Guy avait un neveu, Pierre, moine des Vaux de Cernay, connu comme historien de la guerre des Albigeois. Le livre de ce moine n'est guère qu'un panégyrique de Simon de Montfort, et le fanatisme, la fureur, la joie cruelle qu'on y trouve à chaque page, sont d'étranges et tristement curieux documents de cette histoire sanglante. Quelques lignes seulement montreront jusqu'à quel point le sens, non pas de la charité, mais de la plus simple humanité était anéanti dans ces âmes en démence:
" Sur l'heure en furent tirés (du château de Lavaur) Amaury, dont nous avons parlé ci-dessus... et autres chevaliers au nombre de quatre-vingts, que le noble comte arrêta de pendre tous à un gibet; mais quand Amaury, le plus considérable d'entre eux, fut pendu, les fourches patibulaires, qui par la trop grande hâte, n'avoient pas été bien plantées en terre, étant venues à tomber, le comte, voyant le grand délai qui s'ensuivoit, ordonna qu'il tuât les autres. Les pèlerins s'en saisirent donc très-avidement, et les occirent bien vite sur la place. De plus, il fit accabler de pierres la dame du château, sœur d'Amaury, et très-méchante hérétique, laquelle avoit été jetée dans un puits. Finalement, nos croisés, avec une allégresse extrême, brûlèrent hérétiques en nombre."
Quant à Guy, pour prix de son dévouement aux Montfort, il fut nommé évêque de Carcassonne.
Sous Thomas 1er, successeur de Guy, en 1215, Port-Royal fut érigé en abbaye et soumis aux Vaux de Cernay. On sait de quel éclat brilla Port-Royal au dix-septième siècle.
Ce Thomas reçut comme moine Thibaud de Marly, de l'illustre maison des Montmorency, qui fut lui-même abbé des Vaux après la mort de Richard, successeur de Thomas.
L'illustration de Thibaud, qui fut canonisé par la suite, est une gloire plus pure et plus douce que celle de Guy. Son nom resta longtemps populaire dans la vallée, et les villageois le citaient toujours avec respect et reconnaissance.
Thibaud fut d'abord destiné à la profession des armes. Fils de Bouchard de Montmorency et de Mathilde de Châteaufort, il semblait, par sa naissance et ses relations, appelé à vivre au milieu du bruit, des plaisirs et des grandeurs. Il resta même quelques temps à la cour de Philippe-Auguste, pendant que son père conduisait une partie de l'armée de la croisade albigeoise sous les ordres de Montfort.
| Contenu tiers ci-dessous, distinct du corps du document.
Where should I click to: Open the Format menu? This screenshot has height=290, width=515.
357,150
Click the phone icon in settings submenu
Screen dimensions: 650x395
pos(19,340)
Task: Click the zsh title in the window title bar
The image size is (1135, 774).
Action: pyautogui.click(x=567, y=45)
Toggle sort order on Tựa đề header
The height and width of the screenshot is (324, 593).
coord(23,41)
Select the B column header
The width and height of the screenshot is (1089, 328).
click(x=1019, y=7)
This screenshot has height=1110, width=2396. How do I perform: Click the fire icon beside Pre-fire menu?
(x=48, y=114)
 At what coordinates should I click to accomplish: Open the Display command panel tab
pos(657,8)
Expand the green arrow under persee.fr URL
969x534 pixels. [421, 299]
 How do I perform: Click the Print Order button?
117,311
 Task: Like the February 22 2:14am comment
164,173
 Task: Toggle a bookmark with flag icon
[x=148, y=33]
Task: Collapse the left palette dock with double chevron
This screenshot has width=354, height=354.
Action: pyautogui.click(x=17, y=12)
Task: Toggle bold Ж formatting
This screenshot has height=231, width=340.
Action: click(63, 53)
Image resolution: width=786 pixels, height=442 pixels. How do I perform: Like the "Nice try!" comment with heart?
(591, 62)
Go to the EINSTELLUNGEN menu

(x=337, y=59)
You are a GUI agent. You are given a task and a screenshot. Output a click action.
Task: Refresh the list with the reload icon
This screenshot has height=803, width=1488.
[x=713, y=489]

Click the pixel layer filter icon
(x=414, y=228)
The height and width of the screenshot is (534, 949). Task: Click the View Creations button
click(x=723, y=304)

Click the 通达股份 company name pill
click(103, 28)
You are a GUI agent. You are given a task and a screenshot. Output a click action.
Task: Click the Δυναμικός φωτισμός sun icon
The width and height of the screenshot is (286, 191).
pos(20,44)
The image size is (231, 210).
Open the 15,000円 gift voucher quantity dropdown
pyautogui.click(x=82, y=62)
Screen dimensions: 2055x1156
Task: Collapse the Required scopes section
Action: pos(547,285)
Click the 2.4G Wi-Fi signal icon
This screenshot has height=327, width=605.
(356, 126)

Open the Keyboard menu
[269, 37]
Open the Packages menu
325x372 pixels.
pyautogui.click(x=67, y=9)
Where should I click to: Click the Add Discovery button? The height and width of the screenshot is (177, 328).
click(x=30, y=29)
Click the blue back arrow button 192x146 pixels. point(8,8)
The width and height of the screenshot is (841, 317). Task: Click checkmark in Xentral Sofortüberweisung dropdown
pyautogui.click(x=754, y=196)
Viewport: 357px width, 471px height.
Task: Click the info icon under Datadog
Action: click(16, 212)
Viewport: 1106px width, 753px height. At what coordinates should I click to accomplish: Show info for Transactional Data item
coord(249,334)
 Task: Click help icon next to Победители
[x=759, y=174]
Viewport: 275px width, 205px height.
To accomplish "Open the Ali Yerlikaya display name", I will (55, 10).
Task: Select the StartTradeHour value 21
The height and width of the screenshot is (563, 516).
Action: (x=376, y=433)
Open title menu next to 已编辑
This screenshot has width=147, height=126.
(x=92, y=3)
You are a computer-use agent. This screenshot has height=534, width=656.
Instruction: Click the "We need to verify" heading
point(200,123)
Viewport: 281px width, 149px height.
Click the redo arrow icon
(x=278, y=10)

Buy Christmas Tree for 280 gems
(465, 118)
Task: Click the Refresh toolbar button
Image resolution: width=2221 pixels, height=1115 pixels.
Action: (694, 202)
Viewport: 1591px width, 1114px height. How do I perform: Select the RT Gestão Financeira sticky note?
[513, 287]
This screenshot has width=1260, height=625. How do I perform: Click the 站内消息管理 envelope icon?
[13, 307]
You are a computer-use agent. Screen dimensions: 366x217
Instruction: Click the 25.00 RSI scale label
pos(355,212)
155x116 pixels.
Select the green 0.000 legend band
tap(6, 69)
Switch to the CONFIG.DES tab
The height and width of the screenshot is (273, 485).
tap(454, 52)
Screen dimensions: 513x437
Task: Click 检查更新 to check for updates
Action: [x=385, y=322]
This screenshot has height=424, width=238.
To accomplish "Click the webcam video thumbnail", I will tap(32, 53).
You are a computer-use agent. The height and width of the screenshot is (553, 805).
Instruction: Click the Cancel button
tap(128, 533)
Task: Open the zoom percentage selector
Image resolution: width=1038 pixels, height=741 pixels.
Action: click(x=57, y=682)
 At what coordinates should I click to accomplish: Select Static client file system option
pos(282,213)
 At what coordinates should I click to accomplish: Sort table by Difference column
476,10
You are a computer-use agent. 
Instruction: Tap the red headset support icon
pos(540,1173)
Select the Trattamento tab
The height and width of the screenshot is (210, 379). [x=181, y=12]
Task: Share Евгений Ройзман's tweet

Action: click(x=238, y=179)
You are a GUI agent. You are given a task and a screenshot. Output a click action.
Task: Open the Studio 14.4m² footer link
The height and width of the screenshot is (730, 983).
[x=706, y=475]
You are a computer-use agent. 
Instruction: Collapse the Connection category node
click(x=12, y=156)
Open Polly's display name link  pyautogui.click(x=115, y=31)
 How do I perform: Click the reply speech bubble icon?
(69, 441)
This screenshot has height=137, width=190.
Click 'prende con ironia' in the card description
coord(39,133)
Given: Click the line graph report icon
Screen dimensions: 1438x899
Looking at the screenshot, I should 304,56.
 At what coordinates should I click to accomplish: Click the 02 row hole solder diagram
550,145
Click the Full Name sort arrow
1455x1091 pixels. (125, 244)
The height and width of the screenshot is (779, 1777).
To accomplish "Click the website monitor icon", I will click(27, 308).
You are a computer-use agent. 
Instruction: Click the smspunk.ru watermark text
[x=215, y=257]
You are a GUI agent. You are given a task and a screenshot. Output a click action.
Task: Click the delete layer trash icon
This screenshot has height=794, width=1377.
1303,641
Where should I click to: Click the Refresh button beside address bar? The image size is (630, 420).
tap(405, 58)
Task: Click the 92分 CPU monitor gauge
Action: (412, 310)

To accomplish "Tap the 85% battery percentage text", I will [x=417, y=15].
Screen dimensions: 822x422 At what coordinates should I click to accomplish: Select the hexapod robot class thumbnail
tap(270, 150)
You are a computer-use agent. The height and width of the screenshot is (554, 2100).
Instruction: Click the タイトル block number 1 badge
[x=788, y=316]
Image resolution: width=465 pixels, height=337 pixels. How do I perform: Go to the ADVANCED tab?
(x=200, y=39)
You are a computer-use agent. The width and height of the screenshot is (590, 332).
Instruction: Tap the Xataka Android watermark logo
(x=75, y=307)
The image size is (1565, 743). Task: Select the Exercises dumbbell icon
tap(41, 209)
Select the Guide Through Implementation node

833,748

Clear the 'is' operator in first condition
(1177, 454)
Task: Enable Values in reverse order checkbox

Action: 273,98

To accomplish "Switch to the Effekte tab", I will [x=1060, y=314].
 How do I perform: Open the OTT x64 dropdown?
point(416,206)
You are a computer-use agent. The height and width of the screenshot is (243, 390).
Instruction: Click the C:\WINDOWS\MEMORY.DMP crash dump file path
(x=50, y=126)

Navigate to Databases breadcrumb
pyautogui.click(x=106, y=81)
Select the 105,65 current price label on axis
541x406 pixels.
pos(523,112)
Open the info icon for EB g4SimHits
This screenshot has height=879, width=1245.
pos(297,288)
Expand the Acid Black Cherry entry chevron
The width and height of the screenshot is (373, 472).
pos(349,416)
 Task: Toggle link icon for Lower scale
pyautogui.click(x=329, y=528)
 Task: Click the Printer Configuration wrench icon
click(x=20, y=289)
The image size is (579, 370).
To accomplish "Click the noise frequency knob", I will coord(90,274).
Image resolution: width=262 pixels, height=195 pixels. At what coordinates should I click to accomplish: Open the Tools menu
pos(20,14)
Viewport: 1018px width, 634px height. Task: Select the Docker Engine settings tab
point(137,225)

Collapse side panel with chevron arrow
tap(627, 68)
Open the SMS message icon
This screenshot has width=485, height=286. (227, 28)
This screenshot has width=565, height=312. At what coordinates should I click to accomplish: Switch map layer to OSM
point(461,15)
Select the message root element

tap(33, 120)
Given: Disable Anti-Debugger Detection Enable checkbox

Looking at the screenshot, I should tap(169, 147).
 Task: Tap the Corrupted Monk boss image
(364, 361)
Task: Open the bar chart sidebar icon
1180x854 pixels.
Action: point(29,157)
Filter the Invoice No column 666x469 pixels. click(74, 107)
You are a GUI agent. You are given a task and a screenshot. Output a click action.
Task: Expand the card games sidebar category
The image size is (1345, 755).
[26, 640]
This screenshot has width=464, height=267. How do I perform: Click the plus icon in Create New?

C'est à ce moment qu'il se présenta au monastère des Vaux: l'abbé Thomas ne l'admit, du reste, qu'après avoir éprouvé sa vocation de diverses manières; mais ces différentes épreuves ne servirent qu'à mieux faire ressortir sa piété, sa douceur et son humilité.
On trouve entre autres dans l'histoire de sa vie le récit d'une aventure merveilleuse, qui prouve bien quelle idée on se faisait de lui. Nous donnerons ce récit dans toute sa simplicité; il a trait, d'ailleurs, à un des événements les plus importants de la vie de Thibaud, puisqu'il s'agit de la circonstance qui, selon son naïf biographe, le décida à se faire moine.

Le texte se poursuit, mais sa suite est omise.